**Assigned task**:
Leaving out every image, restate all the records word for word.

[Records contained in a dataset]

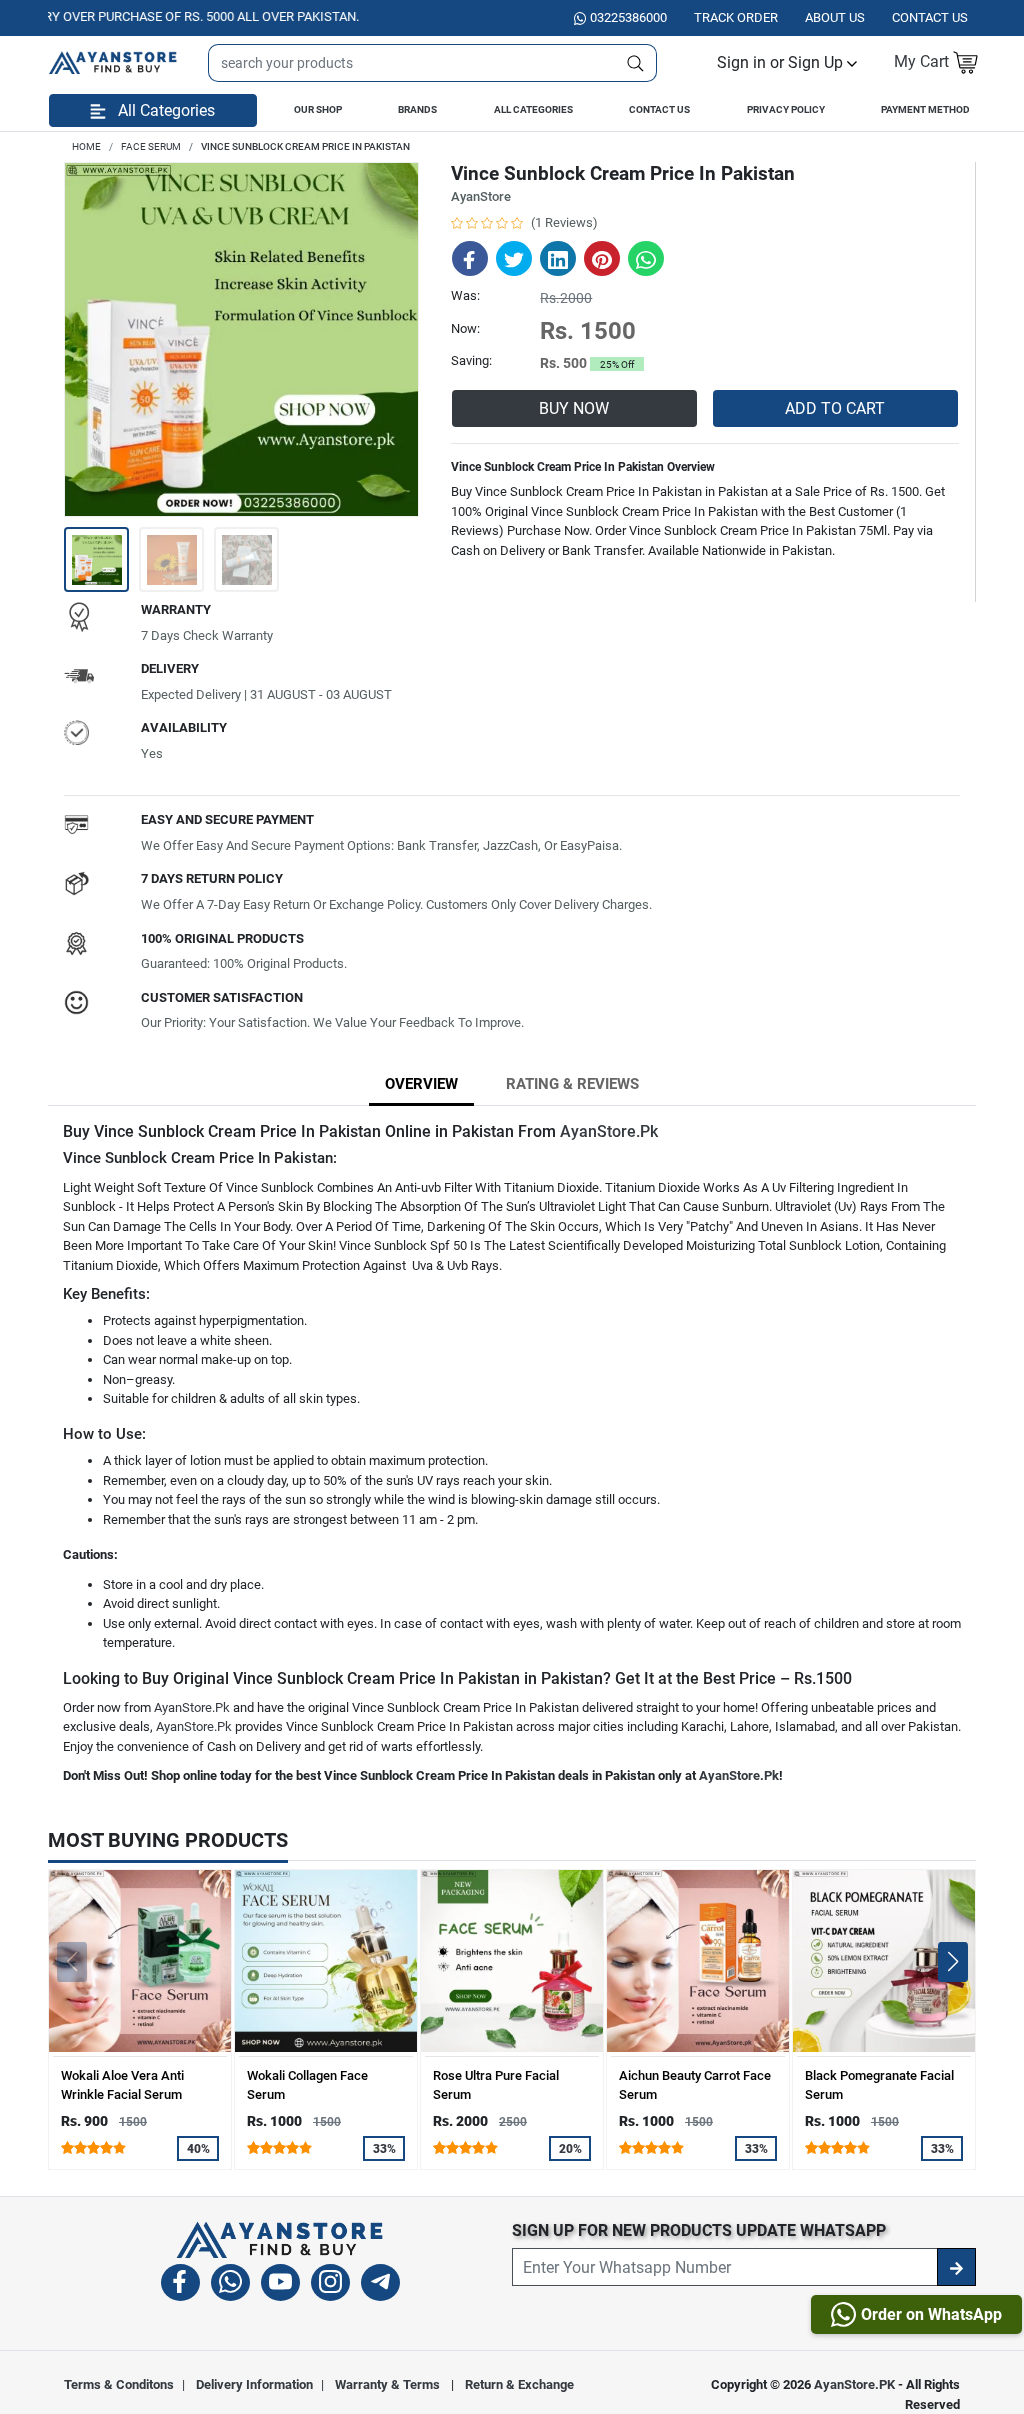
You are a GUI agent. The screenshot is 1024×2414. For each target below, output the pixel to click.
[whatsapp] (230, 2285)
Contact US (930, 17)
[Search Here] (636, 63)
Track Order (736, 17)
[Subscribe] (956, 2267)
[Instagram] (330, 2285)
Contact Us (659, 109)
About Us (835, 17)
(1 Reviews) (564, 222)
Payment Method (925, 109)
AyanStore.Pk (609, 1131)
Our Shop (318, 109)
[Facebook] (180, 2285)
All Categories (533, 109)
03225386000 (628, 17)
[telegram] (380, 2285)
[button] (787, 62)
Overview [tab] (421, 1084)
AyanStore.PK (854, 2384)
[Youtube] (280, 2285)
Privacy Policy (786, 109)
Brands (417, 109)
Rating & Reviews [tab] (572, 1084)
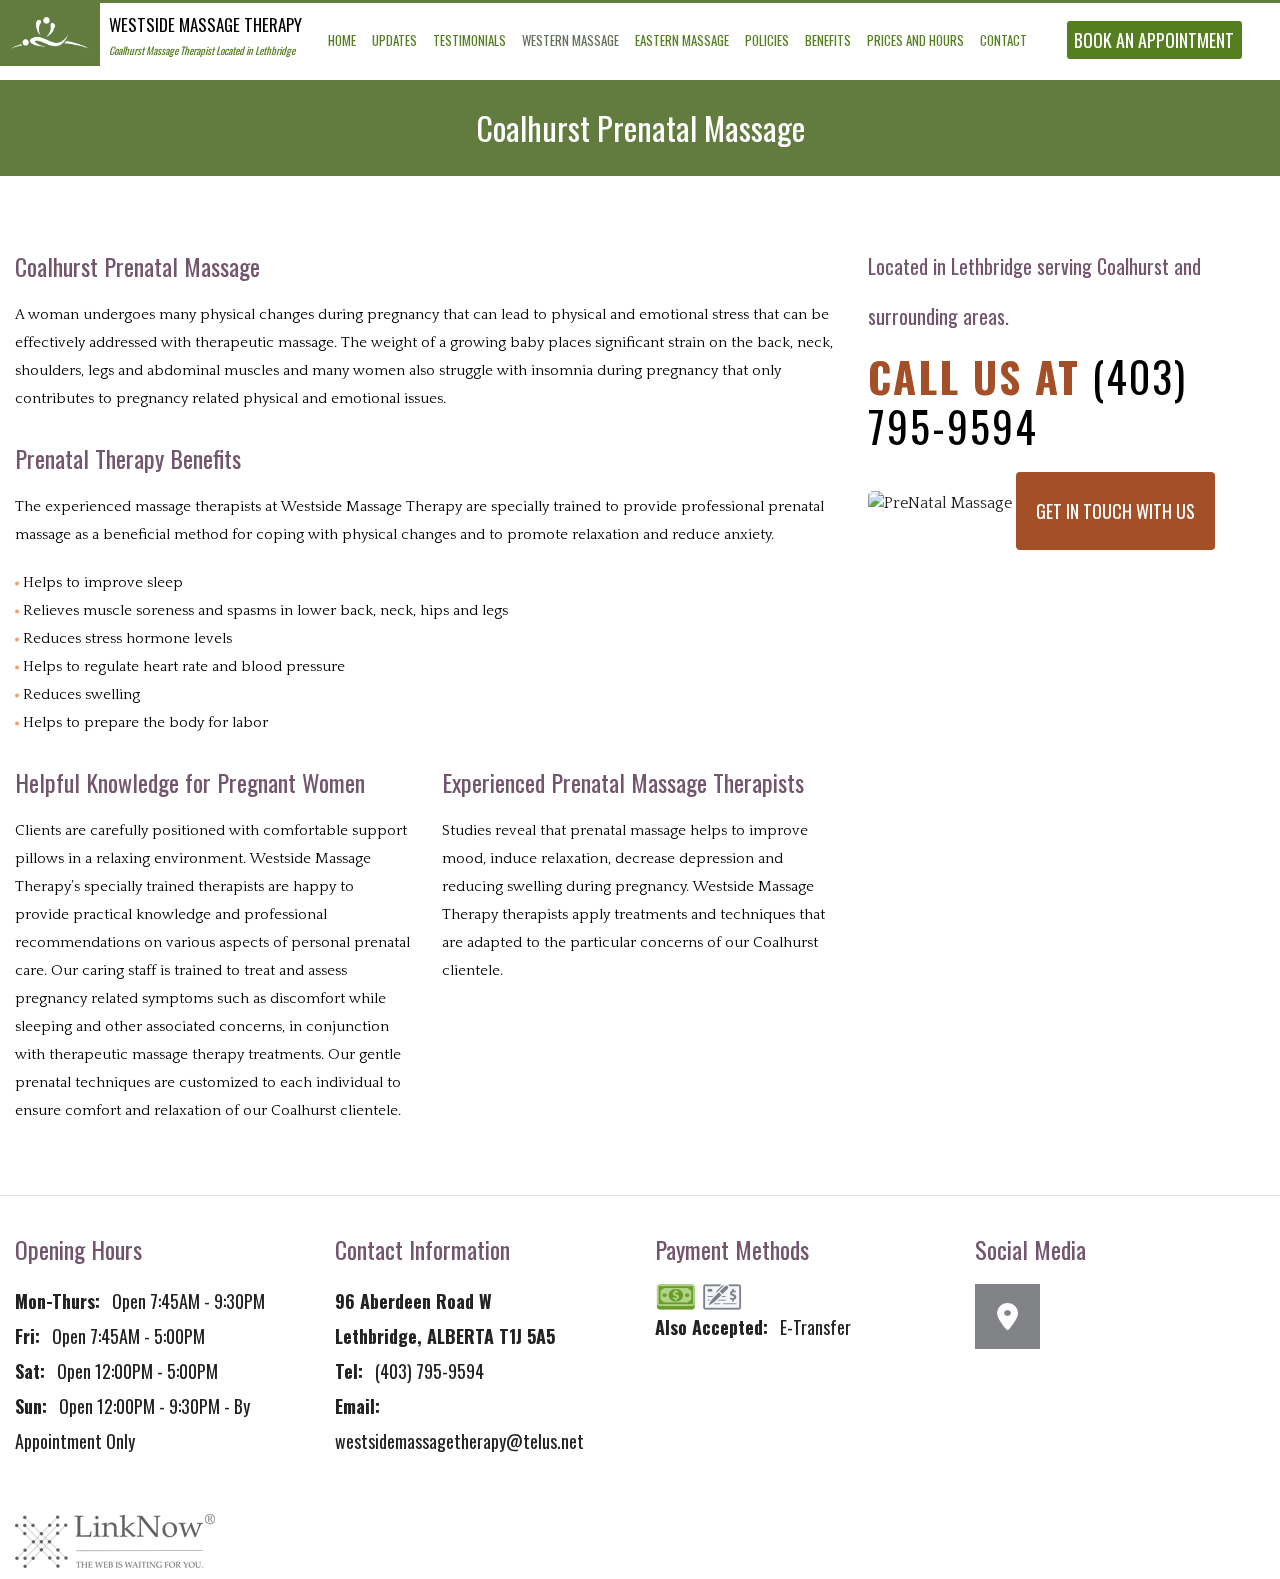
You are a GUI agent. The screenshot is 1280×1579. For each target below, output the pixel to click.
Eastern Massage (682, 40)
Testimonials (469, 40)
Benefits (828, 40)
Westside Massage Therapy (205, 24)
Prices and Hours (915, 40)
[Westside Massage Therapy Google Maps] (1015, 1322)
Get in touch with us (1115, 511)
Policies (767, 40)
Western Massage (570, 40)
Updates (394, 40)
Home (342, 40)
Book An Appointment (1154, 40)
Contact (1003, 40)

**Finished task**:
You are a GUI agent. The screenshot is 1024×2414. For each target below, output the pixel to click.
[whatsapp] (230, 2285)
Contact US (930, 17)
[Search Here] (636, 63)
Track Order (736, 17)
[Subscribe] (956, 2267)
[Instagram] (330, 2285)
Contact Us (659, 109)
About Us (835, 17)
(1 Reviews) (564, 222)
Payment Method (925, 109)
AyanStore.Pk (609, 1131)
Our Shop (318, 109)
[Facebook] (180, 2285)
All Categories (533, 109)
03225386000 (628, 17)
[telegram] (380, 2285)
[button] (787, 62)
Overview [tab] (421, 1084)
AyanStore.PK (854, 2384)
[Youtube] (280, 2285)
Privacy Policy (786, 109)
Brands (417, 109)
Rating & Reviews [tab] (572, 1084)
You are a GUI agent. The screenshot is 1280×1579. For each target below, output the pixel to click.
Eastern Massage (682, 40)
Testimonials (469, 40)
Benefits (828, 40)
Westside Massage Therapy (205, 24)
Prices and Hours (915, 40)
[Westside Massage Therapy Google Maps] (1015, 1322)
Get in touch with us (1115, 511)
Policies (767, 40)
Western Massage (570, 40)
Updates (394, 40)
Home (342, 40)
Book An Appointment (1154, 40)
Contact (1003, 40)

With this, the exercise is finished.